The inputs should still be provided to the program by replacing the values at addresses 1 and 2, just like before. In this program, the value placed in address 1 is called the noun, and the value placed in address 2 is called the verb. Each of the two input values will be between 0 and 99, inclusive.

This narrows down our search somewhat.

To repeat what we need to do is:

Find the input noun and verb that cause the program to produce the output 19690720. What is 100 * noun + verb? (For example, if noun=12 and verb=2, the answer would be 1202.)

It is also suggested that we should make sure to reset the memory to the original opcodes before each attempt.

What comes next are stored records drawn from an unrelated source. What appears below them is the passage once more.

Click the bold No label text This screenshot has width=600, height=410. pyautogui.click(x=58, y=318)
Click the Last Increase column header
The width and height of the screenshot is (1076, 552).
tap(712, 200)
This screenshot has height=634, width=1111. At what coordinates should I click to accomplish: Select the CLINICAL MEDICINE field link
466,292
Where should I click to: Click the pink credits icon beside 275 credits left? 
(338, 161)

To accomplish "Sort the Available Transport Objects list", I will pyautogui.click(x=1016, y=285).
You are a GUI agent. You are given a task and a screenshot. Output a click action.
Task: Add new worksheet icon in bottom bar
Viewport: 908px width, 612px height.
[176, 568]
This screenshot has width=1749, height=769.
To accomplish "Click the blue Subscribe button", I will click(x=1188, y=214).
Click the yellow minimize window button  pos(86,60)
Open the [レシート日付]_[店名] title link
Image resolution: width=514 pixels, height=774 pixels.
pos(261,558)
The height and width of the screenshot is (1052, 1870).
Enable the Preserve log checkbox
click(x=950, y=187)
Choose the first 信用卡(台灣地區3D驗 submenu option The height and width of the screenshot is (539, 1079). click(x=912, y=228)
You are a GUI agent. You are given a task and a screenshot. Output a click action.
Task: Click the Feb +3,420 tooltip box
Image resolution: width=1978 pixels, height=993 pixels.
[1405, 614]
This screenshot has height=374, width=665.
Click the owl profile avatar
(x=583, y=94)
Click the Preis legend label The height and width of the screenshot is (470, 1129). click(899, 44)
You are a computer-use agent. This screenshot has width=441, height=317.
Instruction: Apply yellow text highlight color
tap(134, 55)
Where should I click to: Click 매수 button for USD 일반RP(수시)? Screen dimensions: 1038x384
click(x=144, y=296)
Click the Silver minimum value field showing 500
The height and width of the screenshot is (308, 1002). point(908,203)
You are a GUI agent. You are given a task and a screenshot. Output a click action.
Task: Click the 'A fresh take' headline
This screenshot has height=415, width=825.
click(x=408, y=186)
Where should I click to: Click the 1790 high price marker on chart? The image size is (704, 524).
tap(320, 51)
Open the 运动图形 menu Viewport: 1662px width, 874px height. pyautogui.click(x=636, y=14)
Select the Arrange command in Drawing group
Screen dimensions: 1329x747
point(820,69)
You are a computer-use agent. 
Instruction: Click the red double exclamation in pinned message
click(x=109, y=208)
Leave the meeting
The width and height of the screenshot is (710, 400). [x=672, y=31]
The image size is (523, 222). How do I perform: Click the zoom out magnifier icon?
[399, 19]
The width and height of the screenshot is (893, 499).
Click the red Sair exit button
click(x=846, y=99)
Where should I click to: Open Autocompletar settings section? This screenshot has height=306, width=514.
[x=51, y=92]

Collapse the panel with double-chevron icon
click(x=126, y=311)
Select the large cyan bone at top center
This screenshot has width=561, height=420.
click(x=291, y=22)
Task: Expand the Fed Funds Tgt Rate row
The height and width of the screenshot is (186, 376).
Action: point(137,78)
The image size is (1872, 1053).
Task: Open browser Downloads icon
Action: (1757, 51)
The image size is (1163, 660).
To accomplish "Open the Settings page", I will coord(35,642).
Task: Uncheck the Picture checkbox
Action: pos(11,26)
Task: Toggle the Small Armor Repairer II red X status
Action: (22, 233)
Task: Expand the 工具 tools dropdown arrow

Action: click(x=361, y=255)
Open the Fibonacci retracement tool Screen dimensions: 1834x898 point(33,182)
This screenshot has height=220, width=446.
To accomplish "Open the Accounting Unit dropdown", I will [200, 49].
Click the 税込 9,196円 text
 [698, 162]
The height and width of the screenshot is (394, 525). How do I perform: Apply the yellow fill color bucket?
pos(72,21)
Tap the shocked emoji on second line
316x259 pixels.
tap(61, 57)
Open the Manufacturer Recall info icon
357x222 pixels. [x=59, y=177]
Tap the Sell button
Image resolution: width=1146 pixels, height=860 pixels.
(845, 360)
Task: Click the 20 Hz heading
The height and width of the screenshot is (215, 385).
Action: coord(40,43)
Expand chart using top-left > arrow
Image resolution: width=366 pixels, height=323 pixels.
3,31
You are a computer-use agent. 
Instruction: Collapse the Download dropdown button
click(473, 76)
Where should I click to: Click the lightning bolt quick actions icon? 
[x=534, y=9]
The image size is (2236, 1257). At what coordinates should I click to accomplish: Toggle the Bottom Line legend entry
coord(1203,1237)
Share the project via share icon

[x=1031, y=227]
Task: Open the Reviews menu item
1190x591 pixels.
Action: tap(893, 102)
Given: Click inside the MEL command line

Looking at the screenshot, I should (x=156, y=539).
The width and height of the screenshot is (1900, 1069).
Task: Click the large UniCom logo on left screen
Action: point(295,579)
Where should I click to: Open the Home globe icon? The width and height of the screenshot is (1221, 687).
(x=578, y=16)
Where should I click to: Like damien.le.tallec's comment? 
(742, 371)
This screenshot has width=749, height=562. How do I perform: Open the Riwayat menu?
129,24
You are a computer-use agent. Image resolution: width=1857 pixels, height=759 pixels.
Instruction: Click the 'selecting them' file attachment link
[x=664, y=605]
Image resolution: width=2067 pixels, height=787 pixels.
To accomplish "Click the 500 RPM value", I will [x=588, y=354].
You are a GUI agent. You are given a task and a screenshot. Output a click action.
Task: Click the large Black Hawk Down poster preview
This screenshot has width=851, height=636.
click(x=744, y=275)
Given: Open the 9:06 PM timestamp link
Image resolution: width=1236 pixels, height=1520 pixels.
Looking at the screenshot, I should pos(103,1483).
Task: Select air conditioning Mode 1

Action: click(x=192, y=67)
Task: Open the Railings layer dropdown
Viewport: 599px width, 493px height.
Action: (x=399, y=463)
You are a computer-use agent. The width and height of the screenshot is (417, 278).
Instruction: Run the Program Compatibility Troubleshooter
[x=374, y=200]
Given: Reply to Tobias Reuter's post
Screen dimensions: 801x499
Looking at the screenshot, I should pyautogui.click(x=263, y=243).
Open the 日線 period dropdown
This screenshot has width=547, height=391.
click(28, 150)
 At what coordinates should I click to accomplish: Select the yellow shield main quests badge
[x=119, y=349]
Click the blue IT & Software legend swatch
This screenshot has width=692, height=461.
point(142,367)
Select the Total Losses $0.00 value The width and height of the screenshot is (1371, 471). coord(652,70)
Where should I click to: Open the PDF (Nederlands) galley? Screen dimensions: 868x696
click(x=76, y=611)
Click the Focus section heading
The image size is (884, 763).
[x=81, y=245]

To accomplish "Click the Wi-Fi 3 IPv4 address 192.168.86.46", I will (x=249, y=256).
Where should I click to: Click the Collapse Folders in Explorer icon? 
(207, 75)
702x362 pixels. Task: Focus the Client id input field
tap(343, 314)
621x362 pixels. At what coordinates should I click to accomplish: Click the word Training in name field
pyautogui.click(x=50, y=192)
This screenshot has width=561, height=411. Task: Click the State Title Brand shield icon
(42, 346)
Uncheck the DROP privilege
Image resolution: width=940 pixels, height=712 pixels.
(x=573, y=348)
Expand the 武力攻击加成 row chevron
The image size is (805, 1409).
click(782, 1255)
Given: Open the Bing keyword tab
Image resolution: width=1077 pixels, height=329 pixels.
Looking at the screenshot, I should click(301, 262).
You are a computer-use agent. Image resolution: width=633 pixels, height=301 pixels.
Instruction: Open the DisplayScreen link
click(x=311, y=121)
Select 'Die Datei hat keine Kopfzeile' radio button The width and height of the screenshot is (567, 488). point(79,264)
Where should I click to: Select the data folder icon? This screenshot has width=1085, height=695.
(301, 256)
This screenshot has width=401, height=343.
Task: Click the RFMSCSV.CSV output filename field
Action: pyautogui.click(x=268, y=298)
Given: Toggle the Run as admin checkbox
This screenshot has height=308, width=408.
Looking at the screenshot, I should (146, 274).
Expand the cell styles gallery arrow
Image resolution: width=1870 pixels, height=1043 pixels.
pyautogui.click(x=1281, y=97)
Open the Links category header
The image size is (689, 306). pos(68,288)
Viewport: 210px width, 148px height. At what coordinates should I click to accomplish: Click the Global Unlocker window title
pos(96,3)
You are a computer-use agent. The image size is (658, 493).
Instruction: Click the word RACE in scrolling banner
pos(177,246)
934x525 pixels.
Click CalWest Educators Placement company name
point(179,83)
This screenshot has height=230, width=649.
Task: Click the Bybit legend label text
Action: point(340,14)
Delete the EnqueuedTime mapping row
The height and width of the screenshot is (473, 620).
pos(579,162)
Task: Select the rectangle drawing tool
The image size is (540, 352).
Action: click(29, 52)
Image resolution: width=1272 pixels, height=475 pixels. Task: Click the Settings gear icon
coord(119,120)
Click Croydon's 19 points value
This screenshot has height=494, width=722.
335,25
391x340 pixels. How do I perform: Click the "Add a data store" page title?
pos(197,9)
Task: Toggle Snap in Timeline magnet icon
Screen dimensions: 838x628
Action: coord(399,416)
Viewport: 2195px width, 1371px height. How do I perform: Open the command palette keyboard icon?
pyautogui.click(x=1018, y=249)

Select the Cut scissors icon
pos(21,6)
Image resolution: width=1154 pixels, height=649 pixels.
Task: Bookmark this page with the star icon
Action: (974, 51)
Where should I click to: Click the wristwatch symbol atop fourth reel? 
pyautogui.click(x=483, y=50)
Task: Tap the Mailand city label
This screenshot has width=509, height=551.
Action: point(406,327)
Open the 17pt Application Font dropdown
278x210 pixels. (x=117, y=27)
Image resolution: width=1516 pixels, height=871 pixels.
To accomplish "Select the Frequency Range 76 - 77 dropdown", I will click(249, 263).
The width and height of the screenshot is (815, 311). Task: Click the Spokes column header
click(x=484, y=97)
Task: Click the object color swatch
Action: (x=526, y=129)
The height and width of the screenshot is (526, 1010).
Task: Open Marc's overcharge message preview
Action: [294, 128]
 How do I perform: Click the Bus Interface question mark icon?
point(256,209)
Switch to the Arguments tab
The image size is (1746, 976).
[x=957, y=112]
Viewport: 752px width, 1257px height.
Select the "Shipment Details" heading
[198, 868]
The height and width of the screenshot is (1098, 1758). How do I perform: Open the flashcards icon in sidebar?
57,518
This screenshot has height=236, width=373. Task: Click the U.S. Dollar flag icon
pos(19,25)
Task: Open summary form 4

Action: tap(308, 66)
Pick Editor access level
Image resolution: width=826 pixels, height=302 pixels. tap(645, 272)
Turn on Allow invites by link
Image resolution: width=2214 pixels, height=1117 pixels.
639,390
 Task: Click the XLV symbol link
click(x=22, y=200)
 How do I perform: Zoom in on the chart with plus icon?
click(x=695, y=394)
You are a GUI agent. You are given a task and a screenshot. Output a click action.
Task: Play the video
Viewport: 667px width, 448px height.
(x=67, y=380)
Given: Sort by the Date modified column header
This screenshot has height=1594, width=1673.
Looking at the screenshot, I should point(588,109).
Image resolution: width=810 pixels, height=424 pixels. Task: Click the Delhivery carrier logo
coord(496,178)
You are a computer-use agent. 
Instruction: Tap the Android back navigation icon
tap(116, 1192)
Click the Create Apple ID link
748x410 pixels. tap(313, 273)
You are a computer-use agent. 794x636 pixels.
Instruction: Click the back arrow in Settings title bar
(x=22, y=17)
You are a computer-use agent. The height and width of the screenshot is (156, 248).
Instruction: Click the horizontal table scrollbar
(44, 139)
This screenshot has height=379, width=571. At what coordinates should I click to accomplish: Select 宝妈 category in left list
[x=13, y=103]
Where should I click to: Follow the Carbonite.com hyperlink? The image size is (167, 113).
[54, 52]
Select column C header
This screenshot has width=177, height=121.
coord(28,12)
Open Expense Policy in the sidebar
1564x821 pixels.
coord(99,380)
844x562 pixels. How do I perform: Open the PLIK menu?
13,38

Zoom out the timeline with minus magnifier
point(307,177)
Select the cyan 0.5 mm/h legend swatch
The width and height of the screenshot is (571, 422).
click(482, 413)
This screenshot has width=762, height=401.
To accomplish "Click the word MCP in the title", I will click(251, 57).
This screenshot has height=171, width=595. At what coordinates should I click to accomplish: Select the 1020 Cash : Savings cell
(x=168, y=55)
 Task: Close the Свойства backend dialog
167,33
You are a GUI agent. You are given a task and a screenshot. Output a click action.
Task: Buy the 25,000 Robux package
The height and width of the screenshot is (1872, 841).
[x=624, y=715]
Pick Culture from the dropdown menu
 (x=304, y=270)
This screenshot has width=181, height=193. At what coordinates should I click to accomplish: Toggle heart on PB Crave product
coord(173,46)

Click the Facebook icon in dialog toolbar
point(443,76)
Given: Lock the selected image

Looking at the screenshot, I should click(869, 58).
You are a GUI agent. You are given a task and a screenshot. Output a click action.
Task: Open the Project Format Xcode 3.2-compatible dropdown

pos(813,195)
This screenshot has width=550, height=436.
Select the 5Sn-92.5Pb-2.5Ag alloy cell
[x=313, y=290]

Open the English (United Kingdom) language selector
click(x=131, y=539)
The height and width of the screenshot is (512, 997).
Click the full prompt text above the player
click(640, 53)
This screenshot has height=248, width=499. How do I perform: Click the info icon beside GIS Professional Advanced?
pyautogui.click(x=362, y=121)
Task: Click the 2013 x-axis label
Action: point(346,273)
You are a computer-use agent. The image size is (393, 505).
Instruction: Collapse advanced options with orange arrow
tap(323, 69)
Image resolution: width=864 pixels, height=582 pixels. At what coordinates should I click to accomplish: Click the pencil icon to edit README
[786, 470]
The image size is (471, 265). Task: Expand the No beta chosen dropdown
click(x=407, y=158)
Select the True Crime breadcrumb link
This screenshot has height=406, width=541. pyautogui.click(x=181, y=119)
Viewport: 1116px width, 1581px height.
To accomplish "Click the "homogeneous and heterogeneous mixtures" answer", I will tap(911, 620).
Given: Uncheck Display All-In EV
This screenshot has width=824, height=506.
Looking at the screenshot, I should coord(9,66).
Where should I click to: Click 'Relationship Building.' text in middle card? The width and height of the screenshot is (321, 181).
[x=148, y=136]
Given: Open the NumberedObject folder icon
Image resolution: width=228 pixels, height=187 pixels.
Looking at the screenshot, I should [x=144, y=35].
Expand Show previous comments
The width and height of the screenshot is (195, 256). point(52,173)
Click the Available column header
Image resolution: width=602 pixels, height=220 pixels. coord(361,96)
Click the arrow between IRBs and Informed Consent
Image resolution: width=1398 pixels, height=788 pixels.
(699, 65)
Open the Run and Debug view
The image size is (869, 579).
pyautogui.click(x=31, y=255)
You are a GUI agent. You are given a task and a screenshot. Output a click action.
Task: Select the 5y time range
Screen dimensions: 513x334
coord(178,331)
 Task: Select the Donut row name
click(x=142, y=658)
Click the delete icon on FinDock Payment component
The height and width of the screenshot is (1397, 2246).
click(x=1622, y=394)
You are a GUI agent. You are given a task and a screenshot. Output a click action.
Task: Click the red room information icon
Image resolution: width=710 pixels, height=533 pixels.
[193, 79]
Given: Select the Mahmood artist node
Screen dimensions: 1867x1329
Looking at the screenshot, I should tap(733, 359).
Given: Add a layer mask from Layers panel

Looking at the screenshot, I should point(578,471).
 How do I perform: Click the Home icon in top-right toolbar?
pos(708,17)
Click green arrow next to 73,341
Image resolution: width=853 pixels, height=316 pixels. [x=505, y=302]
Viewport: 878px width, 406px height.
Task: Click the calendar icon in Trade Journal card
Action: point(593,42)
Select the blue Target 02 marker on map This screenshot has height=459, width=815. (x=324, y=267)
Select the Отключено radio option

To this end we can write a function to make it easier to test various inputs:

def decode(noun: Int, verb: Int, originalMemory: IndexedSeq[Int]): Int = {
  val mainMemory: Memory = mutable.IndexedSeq(originalMemory: _*)
  mainMemory(1) = noun
  mainMemory(2) = verb
  iterate(0, mainMemory)
  mainMemory(0)
}

This will execute for the given noun and verb pair and output the result.

We can then brute force the answer to the puzzle:

val random = scala.util.Random
var output: Int = 0
var noun: Int = 0
var verb: Int = 0
while (output != 19690720) {
  noun = random.nextInt(100)
  verb = random.nextInt(100)
  output = decode(noun, verb, originalOpcodes)
}
println(s"noun=$noun verb=$verb")
val answer = 100 * noun + verb
println(answer)

And this will output the solution to part 2!